Wobec boga wykalkulowanego odpuszczania – do siedmiu razy – mówi nam o takim, który odpuszcza bez granic: nawet do siedemdziesięciu siedmiu razy (Mt 18,21-22; Łk 17,4).
Wobec boga, który pozwala służyć jednocześnie także innym panom – nawet mamonie – mówi nam o Bogu, który żąda dla siebie oddania całkowitego, sprzedania majętności i porzucenia wszelkich idoli (Mt 6,24; 13,44-46; 19,16-24).
Wobec boga faryzeusza i starszego brata marnotrawcy, którzy przedstawiają listę swoich zasług i pogardzają grzesznikami – Jezus mówi nam o Bogu, który opowiada się po stronie tych ostatnich: po stronie celników i wszetecznic, po stronie wykolejonych i tych, co liczyć nie potrafią (Mt 21,28-32; Łk 15,1-32; 18,9-14).

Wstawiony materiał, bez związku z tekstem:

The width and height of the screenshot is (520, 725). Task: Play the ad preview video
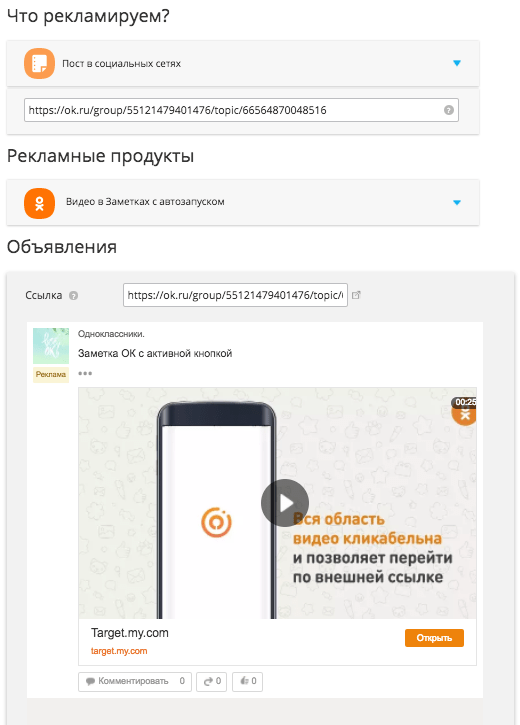point(285,503)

Wobec boga władzy, która gnębi i uciska, boga triumfu miażdżącego i porażającego, boga znaku zwalniającego z odpowiedzialności – mówi o Bogu, pełnym szacunku dla człowieka i dla jego wolności, w zamian zaś oczekującym wiary wolnej i dojrzałej (Mt 4,1-11; 12,38-40; 16,1-4).
Wobec boga uczonych i roztropnych – mówi o Bogu ludzi prostych (Mt 11,25; Łk 10,21); wobec boga dumnych i potężnych – o Bogu skromnych i pokornych (Łk 15,32).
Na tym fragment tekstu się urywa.